** EXTRACT follows **
So it’s been a while since I blogged. Primarily because, as my last few blog posts will reveal, I broke. My already fragile consciousness was shattered into a million jagged pieces. At the time it felt as if I was Alice falling down the rabbit hole. Only what I found at the bottom was nothing but pain and an almost complete loss of self. The self talking to you now that, even when struggling, knows how precious this life is. How blessed I am. How much beauty is in the world. Wanted nothing but death. Thought the only solution would be to give up. To no longer be a burden. To no longer fight to have a positive life. It hurt to even breath.
From the outside I was grieving. Inside I have to fix or accept the brokenness that was already in existence before the grief can become a priority. I have so much and am blessed to have my husband and children and a few that care (a few who actively care and some from a distance) and yet there is now a loneliness inside that I don’t know will ever go away.
What’s the point in sharing this? Well, it’s always good to share, so they say. I can’t speak for others but I can speak for myself. My medication is holding me down until therapy is available. For now I hope for more and more happier days. I don’t need pity or avoidance.
Mental health problems are difficult to understand but patience is always appreciated. I have hard days that I have to fight my way through but I also have days where I can almost be myself. The self that is happy and grateful; fiery and determined; caring and forever protective of those that I love. Imperfect, sarcastic and sometimes a little sharp.
** End of EXTRACT **
** RECORDED DATA follows **
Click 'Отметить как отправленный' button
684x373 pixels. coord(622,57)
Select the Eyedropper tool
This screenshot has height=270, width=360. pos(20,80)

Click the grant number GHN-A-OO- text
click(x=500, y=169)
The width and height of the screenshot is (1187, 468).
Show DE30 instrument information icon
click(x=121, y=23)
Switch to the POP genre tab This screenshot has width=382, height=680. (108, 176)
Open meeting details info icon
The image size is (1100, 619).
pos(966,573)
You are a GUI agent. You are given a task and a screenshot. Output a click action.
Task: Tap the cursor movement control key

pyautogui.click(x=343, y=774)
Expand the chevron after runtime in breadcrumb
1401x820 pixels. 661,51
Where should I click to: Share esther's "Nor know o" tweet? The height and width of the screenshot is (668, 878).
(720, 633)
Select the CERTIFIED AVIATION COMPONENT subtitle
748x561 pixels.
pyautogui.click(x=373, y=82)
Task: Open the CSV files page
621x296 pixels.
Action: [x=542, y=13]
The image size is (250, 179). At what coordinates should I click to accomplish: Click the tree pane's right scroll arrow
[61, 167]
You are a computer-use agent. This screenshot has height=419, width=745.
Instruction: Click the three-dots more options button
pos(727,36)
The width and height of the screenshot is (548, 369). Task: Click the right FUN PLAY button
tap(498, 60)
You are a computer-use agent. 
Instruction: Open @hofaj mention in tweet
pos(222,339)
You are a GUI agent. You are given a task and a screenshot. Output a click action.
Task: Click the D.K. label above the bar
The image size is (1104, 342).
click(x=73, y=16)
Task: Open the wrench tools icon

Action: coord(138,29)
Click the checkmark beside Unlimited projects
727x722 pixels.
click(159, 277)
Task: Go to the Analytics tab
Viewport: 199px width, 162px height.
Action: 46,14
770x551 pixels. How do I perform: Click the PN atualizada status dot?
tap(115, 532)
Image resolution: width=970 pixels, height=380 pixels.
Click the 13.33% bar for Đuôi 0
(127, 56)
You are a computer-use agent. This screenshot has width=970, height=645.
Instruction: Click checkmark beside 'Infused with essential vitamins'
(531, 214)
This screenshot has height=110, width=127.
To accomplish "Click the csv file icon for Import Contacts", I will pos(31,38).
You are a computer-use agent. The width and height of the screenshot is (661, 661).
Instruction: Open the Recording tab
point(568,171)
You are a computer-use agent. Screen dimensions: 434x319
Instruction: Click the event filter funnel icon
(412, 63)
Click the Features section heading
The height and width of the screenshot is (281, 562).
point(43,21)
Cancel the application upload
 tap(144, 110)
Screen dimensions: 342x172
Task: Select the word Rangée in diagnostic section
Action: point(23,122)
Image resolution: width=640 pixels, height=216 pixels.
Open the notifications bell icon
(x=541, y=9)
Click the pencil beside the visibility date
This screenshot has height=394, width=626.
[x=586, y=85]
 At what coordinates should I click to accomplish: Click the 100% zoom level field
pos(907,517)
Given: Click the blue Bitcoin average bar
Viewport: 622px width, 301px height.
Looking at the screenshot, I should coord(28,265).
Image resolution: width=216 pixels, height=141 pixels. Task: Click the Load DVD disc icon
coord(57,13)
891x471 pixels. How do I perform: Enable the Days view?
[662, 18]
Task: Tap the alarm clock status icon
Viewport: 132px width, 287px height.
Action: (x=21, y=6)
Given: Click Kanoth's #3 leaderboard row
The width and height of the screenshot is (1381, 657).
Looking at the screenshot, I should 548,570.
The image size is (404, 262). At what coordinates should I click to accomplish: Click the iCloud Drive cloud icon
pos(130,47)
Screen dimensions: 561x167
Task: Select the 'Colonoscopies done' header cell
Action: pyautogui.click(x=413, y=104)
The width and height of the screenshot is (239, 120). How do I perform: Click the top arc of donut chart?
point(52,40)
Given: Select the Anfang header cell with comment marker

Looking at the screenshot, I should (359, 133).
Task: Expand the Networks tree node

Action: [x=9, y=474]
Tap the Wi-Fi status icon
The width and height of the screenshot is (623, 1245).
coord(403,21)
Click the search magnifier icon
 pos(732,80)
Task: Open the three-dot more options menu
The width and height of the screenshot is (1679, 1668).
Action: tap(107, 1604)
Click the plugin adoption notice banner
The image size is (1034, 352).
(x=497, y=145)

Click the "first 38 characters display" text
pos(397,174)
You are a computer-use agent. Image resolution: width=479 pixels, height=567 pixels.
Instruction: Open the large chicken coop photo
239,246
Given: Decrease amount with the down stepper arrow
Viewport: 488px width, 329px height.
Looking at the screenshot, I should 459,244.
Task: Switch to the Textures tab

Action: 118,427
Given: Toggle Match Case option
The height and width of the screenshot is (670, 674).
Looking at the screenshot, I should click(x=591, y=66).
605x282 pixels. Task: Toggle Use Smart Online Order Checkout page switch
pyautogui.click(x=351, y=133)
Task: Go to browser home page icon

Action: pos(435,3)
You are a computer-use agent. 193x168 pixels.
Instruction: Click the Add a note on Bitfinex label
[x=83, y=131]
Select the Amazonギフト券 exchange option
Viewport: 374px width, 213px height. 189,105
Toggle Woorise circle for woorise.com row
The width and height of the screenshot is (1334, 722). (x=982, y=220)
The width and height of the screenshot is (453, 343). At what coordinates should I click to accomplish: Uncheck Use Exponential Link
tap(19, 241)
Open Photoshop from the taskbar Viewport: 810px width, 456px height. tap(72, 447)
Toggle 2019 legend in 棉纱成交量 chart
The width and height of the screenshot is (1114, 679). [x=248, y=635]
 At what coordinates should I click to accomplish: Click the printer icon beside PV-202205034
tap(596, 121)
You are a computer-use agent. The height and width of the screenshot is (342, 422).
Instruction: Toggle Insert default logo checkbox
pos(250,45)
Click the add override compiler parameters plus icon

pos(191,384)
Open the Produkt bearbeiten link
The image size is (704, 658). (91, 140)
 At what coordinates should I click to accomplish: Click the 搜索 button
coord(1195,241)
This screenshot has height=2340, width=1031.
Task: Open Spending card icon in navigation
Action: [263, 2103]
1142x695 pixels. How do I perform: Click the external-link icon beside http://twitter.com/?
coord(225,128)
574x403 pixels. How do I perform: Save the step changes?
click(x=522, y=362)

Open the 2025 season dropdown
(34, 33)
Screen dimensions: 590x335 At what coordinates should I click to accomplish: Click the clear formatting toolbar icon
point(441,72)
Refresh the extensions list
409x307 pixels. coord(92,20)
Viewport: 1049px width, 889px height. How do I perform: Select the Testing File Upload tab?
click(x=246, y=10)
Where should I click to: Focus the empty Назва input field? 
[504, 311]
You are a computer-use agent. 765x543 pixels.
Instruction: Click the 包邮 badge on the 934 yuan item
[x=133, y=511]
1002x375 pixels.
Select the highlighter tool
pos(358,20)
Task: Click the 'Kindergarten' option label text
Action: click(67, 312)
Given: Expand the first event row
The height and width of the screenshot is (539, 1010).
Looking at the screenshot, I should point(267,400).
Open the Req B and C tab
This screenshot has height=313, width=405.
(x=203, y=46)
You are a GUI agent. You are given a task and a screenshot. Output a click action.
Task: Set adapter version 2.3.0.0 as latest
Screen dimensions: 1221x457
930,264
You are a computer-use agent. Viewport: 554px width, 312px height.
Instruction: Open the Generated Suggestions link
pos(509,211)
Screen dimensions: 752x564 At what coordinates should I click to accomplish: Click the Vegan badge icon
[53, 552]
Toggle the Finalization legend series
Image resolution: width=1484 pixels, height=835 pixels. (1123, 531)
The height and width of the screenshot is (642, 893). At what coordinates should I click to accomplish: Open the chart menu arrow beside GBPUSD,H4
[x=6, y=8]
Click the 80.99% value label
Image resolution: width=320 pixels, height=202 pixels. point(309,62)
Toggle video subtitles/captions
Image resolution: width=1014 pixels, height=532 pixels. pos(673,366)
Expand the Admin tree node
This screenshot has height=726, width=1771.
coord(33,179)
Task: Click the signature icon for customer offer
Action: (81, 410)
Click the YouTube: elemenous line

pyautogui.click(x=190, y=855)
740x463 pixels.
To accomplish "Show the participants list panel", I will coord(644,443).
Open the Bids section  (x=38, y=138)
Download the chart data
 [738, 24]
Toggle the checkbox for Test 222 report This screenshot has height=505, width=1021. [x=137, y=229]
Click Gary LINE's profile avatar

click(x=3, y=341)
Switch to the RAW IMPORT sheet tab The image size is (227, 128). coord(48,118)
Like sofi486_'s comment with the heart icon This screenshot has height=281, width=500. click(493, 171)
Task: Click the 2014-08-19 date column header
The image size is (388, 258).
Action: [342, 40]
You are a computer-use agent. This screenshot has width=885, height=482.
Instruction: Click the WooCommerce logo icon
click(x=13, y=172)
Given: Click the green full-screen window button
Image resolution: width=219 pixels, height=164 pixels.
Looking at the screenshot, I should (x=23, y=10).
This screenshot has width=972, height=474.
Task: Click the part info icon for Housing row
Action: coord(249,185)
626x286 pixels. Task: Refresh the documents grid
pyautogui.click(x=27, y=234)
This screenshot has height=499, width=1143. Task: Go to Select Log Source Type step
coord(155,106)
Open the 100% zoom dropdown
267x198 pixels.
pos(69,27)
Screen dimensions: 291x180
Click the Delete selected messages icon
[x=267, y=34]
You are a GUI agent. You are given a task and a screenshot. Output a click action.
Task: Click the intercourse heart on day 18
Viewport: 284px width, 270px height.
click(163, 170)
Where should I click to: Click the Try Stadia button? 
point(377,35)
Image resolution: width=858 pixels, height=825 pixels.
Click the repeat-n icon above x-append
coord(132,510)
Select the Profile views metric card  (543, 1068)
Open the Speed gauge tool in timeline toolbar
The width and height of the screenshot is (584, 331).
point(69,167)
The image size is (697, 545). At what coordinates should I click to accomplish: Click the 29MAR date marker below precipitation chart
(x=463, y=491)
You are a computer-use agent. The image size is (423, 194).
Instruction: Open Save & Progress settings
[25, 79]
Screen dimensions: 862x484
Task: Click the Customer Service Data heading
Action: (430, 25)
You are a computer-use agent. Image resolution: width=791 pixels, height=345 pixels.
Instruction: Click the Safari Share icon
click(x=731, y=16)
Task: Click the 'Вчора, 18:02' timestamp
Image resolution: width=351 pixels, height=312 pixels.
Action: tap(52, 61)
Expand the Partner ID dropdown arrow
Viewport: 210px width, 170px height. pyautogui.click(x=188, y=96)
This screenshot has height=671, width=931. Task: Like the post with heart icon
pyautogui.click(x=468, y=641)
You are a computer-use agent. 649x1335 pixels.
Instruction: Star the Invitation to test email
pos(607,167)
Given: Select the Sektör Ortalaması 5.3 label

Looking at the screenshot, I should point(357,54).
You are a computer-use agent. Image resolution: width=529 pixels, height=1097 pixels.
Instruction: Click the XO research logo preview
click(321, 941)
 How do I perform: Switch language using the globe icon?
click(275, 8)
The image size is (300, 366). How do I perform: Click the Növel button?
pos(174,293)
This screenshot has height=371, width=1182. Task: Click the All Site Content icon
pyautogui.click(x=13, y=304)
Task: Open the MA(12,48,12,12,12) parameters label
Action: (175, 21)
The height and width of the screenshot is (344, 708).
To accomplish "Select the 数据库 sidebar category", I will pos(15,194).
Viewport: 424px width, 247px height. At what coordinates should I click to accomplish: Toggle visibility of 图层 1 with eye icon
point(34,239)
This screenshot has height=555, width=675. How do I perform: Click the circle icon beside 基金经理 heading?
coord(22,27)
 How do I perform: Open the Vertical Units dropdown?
** End of RECORDED DATA **
(TASK):
Please answer these questions about the blog post above:
(a) Whom did the writer feel like at the time of breaking?
(b) Which family members does the writer say they are blessed to have?
(c) What is holding the writer down until therapy is available?

(ANSWER BOX):
(a) Alice falling down the rabbit hole.
(b) Their husband and children.
(c) Their medication.